Infantile spasms and encephalopathy without preceding neonatal seizures caused by KCNQ2 R198Q, a gain-of-function variant

John J. Millichap, Francesco Miceli, Michela De Maria, Cynthia Keator, Nishtha Joshi, Baouyen Tran, Maria Virginia Soldovieri, Paolo Ambrosino, Vandana Shashi, Mohamad A. Mikati, Edward C. Cooper*, Maurizio Taglialatela

*Corresponding author for this work

Research output: Contribution to journalArticlepeer-review

30 Scopus citations

Abstract

Variants in KCNQ2 encoding for Kv7.2 neuronal K+ channel subunits lead to a spectrum of neonatal-onset epilepsies, ranging from self-limiting forms to severe epileptic encephalopathy. Most KCNQ2 pathogenic variants cause loss-of-function, whereas few increase channel activity (gain-of-function). We herein provide evidence for a new phenotypic and functional profile in KCNQ2-related epilepsy: infantile spasms without prior neonatal seizures associated with a gain-of-function gene variant. With use of an international registry, we identified four unrelated patients with the same de novo heterozygous KCNQ2 c.593G>A, p.Arg198Gln (R198Q) variant. All were born at term and discharged home without seizures or concern of encephalopathy, but developed infantile spasms with hypsarrhythmia (or modified hypsarrhythmia) between the ages of 4 and 6 months. At last follow-up (ages 3–11 years), all patients were seizure-free and had severe developmental delay.
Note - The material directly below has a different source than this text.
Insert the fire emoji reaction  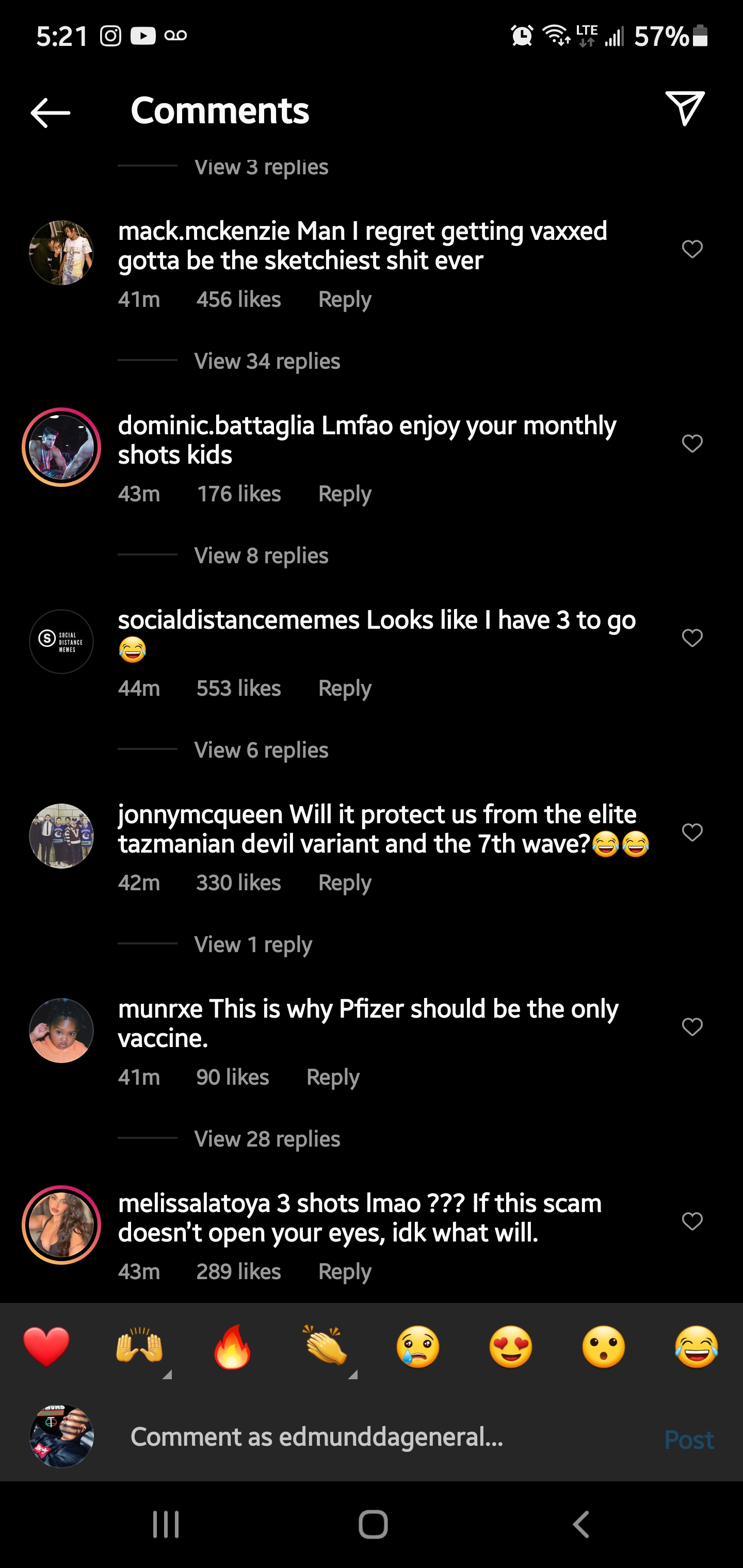(232, 1346)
In vitro experiments showed that Kv7.2 R198Q subunits shifted current activation gating to hyperpolarized potentials, indicative of gain-of-function; in neurons, Kv7.2 and Kv7.2 R198Q subunits similarly populated the axon initial segment, suggesting that gating changes rather than altered subcellular distribution contribute to disease molecular pathogenesis. We conclude that KCNQ2 R198Q is a model for a new subclass of KCNQ2 variants causing infantile spasms and encephalopathy, without preceding neonatal seizures. A PowerPoint slide summarizing this article is available for download in the Supporting Information section here.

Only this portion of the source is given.